Following the staff vote on Monday, Ineos shareholders met yesterday to consider the future of the business. The shareholders reached the conclusion that they could not see a future for Grangemouth, which is currently losing over £10 million per month, and therefore could no longer continue to fund the business.
“This is a hugely sad day for everyone at Grangemouth,” said Grangemouth Petrochemicals chairman Calum MacLean.
“We have tried our hardest to convince employees of the need for change but unsuccessfully. There was only ever going to be one outcome to this story if nothing changed and we continued to lose money.”
As a result of this decision, Ineos’ directors of the petrochemicals business have engaged the services of a liquidator.
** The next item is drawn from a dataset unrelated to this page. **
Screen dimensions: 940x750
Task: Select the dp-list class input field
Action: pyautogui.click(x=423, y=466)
It is expected that the liquidation process will begin within a week.
Management wish to restart full operations as soon as possible
Energy secretary Ed Davey
Ineos’ Grangemouth site comprises a petrochemical complex, which is the world’s largest producer of synthetic ethanol products, and a refinery supplying motor fuels across the UK.
The firm clarified today that it was the petrochemical complex, not the refinery, that was responsible for the huge losses.
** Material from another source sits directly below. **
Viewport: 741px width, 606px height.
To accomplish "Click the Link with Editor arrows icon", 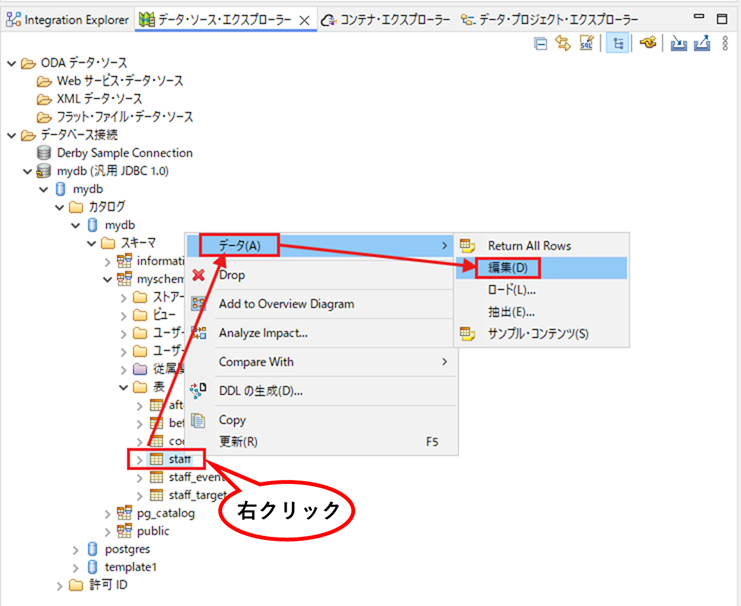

Petroineos, the company responsible for the Grangemouth refinery will now take a decision on if and when to restart the refinery. It claims that this will be primarily dependent on the removal of the threat of further industrial action, after the threat of a 48-hour strike caused Ineos to shut down both the refinery and petrochemical complex on safety grounds last week.
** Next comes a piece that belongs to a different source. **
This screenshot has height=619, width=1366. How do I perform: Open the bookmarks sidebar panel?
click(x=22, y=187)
Energy and Climate Change secretary Ed Davey said he hoped the refinery would return to operations as soon as possible.
“Ineos have informed us that the refinery will stay open and the management wish to restart full operations as soon as possible,” said Davey.
“We stand ready to help with discussions between the management and the union to ensure this can happen.”
Chemical Industries Association chief executive Steve Elliott said the news of the petrochemical plant closure made it a “sad day for Grangemouth, for Ineos, for its workforce and for the economy of Scotland”.
“We hoped the company Survival Plan would be accepted by the workforce as it offered long-term sustainability,” he added.
“The best way of guaranteeing jobs is commercial viability. Ineos offered a route to that for Grangemouth and I am sorry the workforce could not agree to that in sufficient numbers.”